Copyright 2011 by Charlie Bertsch and published in Souciant for the travel piece
Self-reflexivity is a masked ball

 

As soon as I got back home, however, it became apparent just how thoroughly I’d been deluding myself. I expected my partner to understand that I had made a pilgrimage with her in mind. But aside from giving her the pralines and our daughter the leather mask, I did nothing to communicate the depths of my feelings. Our reconciliation had been my private fantasy.

I was terribly upset. How could I have been so foolish? I had built a wedding cake out of sand only to watch the tide sweep it away as if it had never existed. Nevertheless, in my more lucid moments I was able to recognize where fantasy and reality had diverged. My partner had never even hinted at the sort of Hollywood-ending of a reconciliation that I had been hoping for. All she had promised was that we would continue to act as a family for our daughter’s sake. Anything more was pure fabrication on my part.

That’s why those vacant lots on the Mississippi coast affected me so deeply. It was clear that whatever structures had been there were never going to be rebuilt. Yet the simple fact that the space was for sale communicated the hope that something new could be constructed in their stead.

 

Copyright 2011 by Charlie Bertsch and published in Souciant for the travel piece
The dream of a new start

 

The destruction may have been depressing. But going to witness it was more than a melancholy undertaking. I needed to see my own devastation mirrored in the landscape. At the same time, I had to stop thinking of it as a permanent condition. Ruins may seem perfect as they are to the tourist. For the person who has to live with them, though, it’s far better to perceive them as imperfect, every bit as a mutable as the structures that preceded them.

There’s a scene in Wim Wenders’ 1987 film Wings of Desire in which the blind poet figure muses on the Potsdamer Platz, once the heart of modern Berlin, but functionally eliminated by the Berlin Wall. It is strange, he thinks, that so much life could give way to emptiness. Were he to return there today, however, he would confront the opposite prospect. The Potsdamer Platz is once again the heart of modern Berlin. And it’s the Berlin Wall and the void it fashioned that have disappeared from view.
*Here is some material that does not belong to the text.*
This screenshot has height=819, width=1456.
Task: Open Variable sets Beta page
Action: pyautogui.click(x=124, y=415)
Part of me still wishes that they had left the Wall where it was, just as I want those empty lots in Mississippi to stay empty. Part of me wants to treat the ruins of my marriage as a personal tourist site, a place to reflect on what has been lost without having to contemplate what could take its place. But I’m coming to understand that the only way I will ever make progress towards a happier future is if I learn to see ruins, not as the end, but as a means. I have to liberate them from my mental museum and turn them into the raw material for construction projects of the spirit.

 

All photographs are © Charlie Bertsch and may not be reproduced elsewhere without his permission.


3 comments

  1. What do I think? I think your reflection encourages others to have the same generosity of spirit that you display and to be a bit more honest and transparent about their lives. It’s really all we have to share. Well done. Thanks.

  2. Thanks, Therese. That was a very hard piece to write and an even harder one to make public, as you can imagine. I’ve been reluctant to share it, but the subject matter is so relevant to Treme that I figured it was worth the sense of overexposure to link to it once more.
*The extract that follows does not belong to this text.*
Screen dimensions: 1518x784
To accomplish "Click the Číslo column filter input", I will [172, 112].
  3. I loved Treme Charlie. I do not understand why it didn’t pull in all kinds of awards! Your post did resonate with the running themes of Treme: courage, imagination, and a deep appreciation for life amidst the occasional storms. I wondered about Boardwalk Empire and Steve Buscemi and the Golden Globes Awards this week as well. Nada! At times I think I live in an alternate reality, I like it there (lol). Back to your post it’s quite artful and imaginative and filled with meaning. Keep on keepin’ on! Thank you.